Direito Ambiental / Sustentabilidade Entrevistas
"Se a Eletrobras chamar, podemos atender"
Presidente da Camargo Corrêa
Confira a entrevista com o presidente da Camargo Corrêa, Antonio Miguel Marques, publicada pelo jornal Valor, 22/04/2010.
O que levou à decisão de não disputar a licitação, como investidor, da usina de Belo Monte?
Fizemos todos os estudos de engenharia, de riscos do projeto e condições de financiamento e temos um critério rígido de taxa de retorno. E por isso decidimos sair da disputa como investidores. Mesmo depois das isenções de impostos concedidas pelo governo, anunciadas depois da nossa saída, a conta não chegava na taxa de retorno esperada. E a principal razão era o risco de submercado. Foi dura a decisão de sair. Mas a razão tem que superar a emoção.
O governo acredita que foi um grande blefe.
Não foi. Tanto não foi que está aí. A gente não voltou e não vai voltar, como investidor. Se a tarifa de R$ 83 já não passava nos nossos critérios, imagina a R$ 78.
Depois de sair como investidor, era natural voltar associado à Andrade Gutierrez em um consórcio construtor?
Não, não era natural essa associação. Ela foi negociada depois e não chegamos a fechar o acordo de fato em todos os detalhes. Mas agora nem adianta discutir isso porque ela perdeu o leilão.
Qual a perspectiva de obras daqui para frente?
Um programa grande de investimentos em geração vem pela frente. Alguns projetos como Teles Pires e Paranaíba, que podem sair ainda este ano. Além disso, para o ano que vem tem Marabá e Tapajós. Em um horizonte de dois, três anos, não vai faltar projeto.
E a associação com a Odebrecht vai continuar?
Cada projeto é um caso diferente. Em Belo Monte a união foi natural pelo porte do empreendimento. Não dava para ir sozinho. Em outros projetos somos capazes, e a Odebrecht também, de tocarmos sozinhos.
Foi difícil na hora de decidir sair chegar um consenso?
Descobrimos que nossos grupos têm modelos de gestão e critérios de investimentos rigídos e parecidos. Quando não passa na peneira, tem que descartar. Belo Monte não passou nas duas peneiras.
Será fácil ver como a Odebrecht irá em próximos projetos?

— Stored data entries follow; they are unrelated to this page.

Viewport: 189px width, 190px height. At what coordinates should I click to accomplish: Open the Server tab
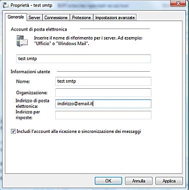pyautogui.click(x=35, y=18)
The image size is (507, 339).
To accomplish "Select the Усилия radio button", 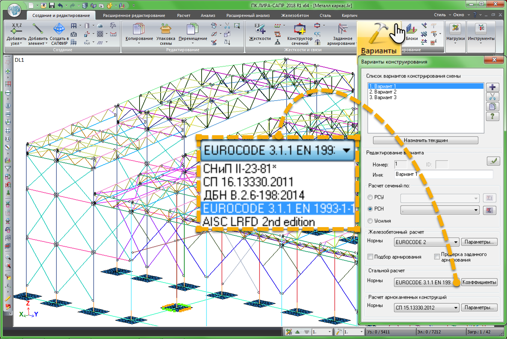I will click(x=370, y=221).
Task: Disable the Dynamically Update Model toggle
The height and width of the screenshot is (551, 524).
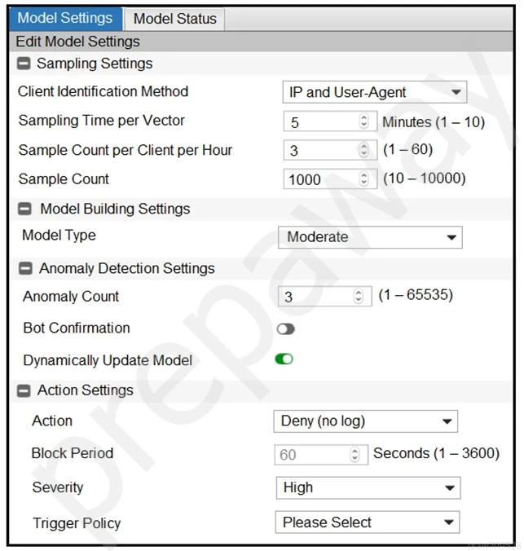Action: [x=284, y=359]
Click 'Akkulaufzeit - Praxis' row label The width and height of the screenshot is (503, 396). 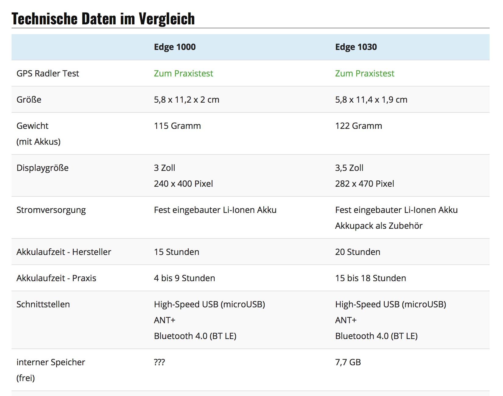56,278

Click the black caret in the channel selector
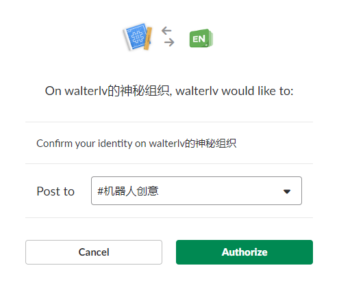287,191
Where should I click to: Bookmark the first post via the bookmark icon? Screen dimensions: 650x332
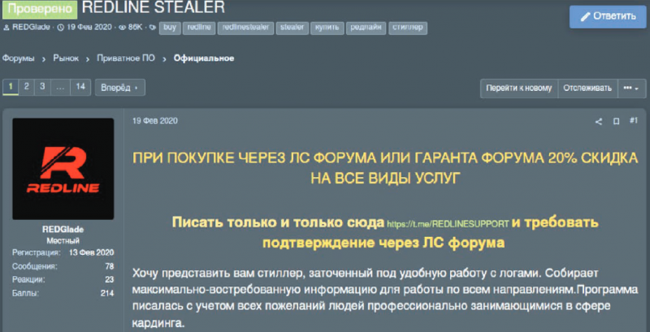point(617,122)
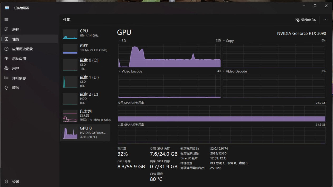
Task: Open the 详细信息 details list icon
Action: point(7,78)
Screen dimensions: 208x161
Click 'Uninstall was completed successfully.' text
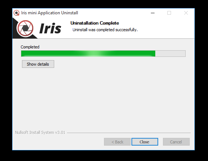105,30
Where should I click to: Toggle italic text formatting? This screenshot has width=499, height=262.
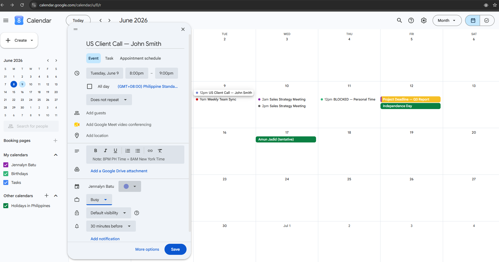105,151
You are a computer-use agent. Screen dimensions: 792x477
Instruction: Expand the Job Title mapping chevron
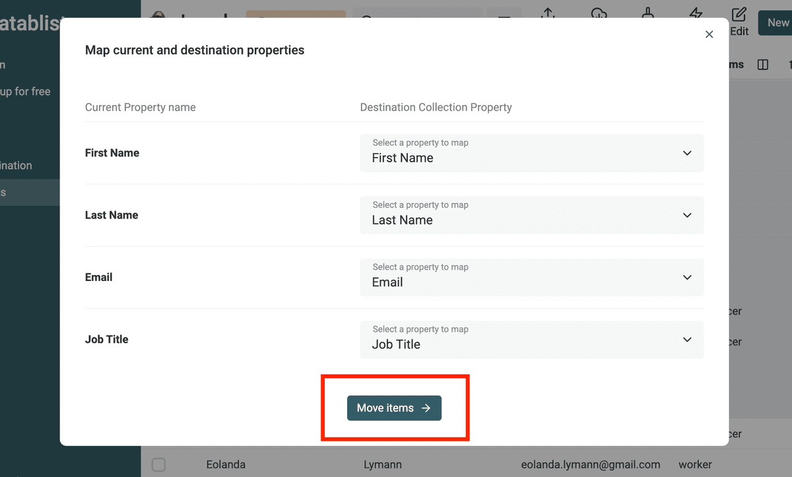tap(687, 339)
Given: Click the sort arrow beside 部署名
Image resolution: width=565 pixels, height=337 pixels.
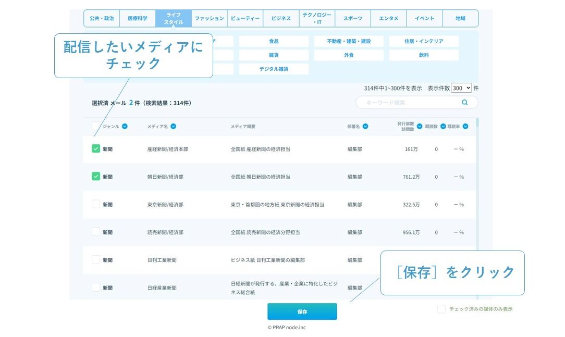Looking at the screenshot, I should tap(365, 126).
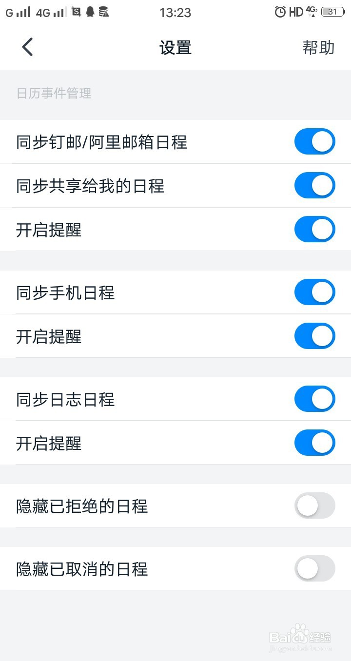The image size is (351, 661).
Task: Tap the storage warning status icon
Action: pyautogui.click(x=103, y=12)
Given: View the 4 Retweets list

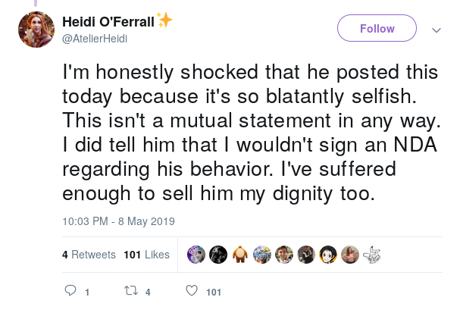Looking at the screenshot, I should coord(89,255).

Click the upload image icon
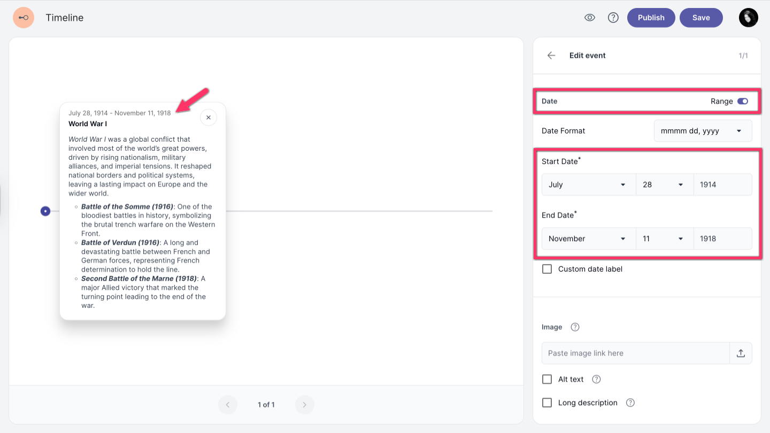pyautogui.click(x=741, y=353)
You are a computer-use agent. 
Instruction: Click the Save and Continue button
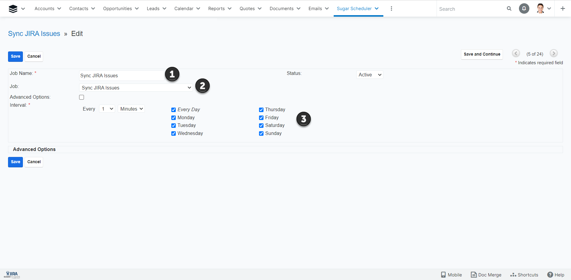tap(481, 54)
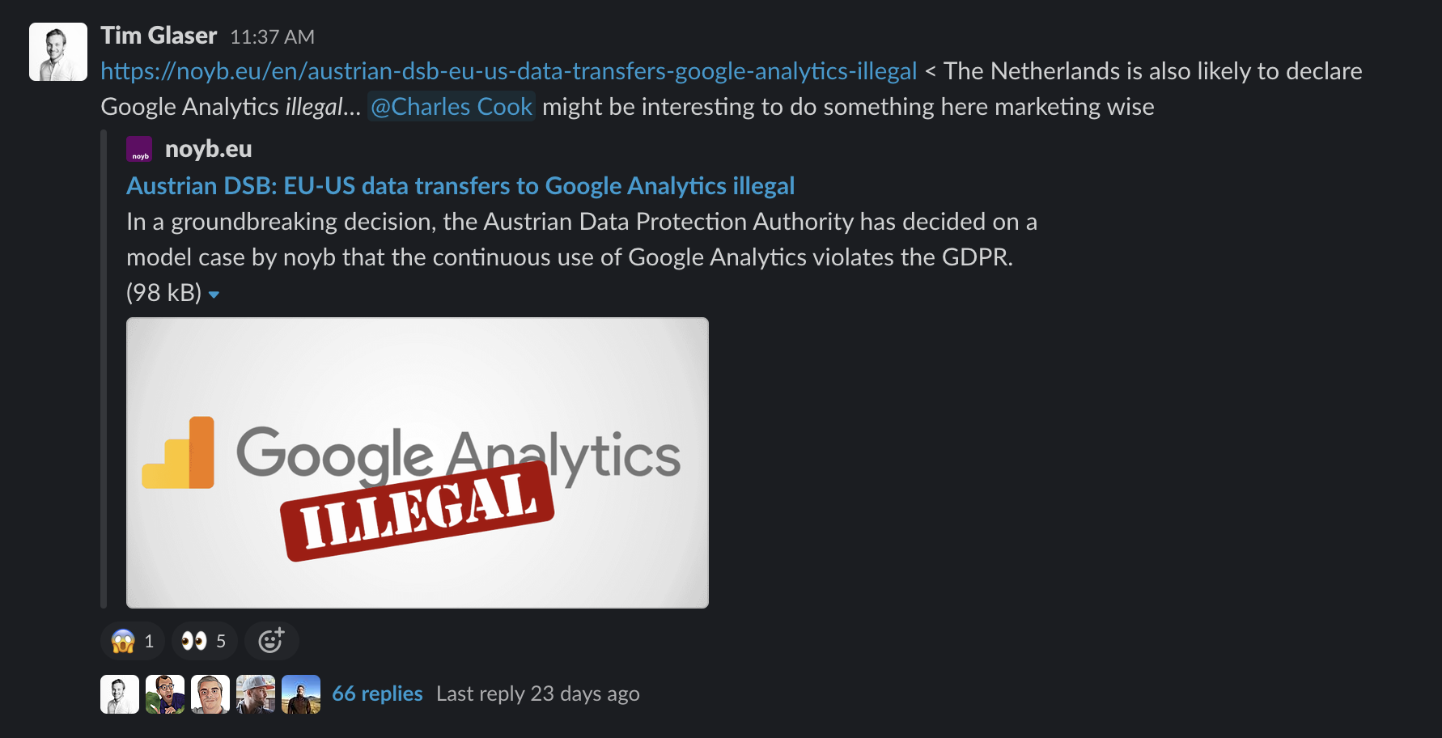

Cada projeto tem um diferente grupo investidor e são esses investidores que determinam as condições de participação e não as construtoras. Quando foi com a Suez, ela que determinou o ritmo.
A proposta do grupo liderado pela Chesf nesse leilão de Belo Monte está sendo considerada agressiva. É uma agressividade comparada a de vocês em Jirau?
A agressividade foi sim, parecida. Mas em Jirau havia um fator determinante, que era a mudança radical do projeto com a mudança do eixo de construção. Belo Monte, pelo que entendemos do edital, não é possível fazer essa mudança radical. Então, a tarifa apresentada pode não ter um fator de otimização como tínhamos em Jirau.
E se a Eletrobras chamar vocês para a construção de Belo Monte?
Dependendo dos termos do convite, nós iríamos. Se a Eletrobras nos chamar, nós podemos atender. É lógico que dá dó ficar de fora de um projeto como Belo Monte. Ainda mais que o estudamos por 30 anos. Mas são fatos da vida.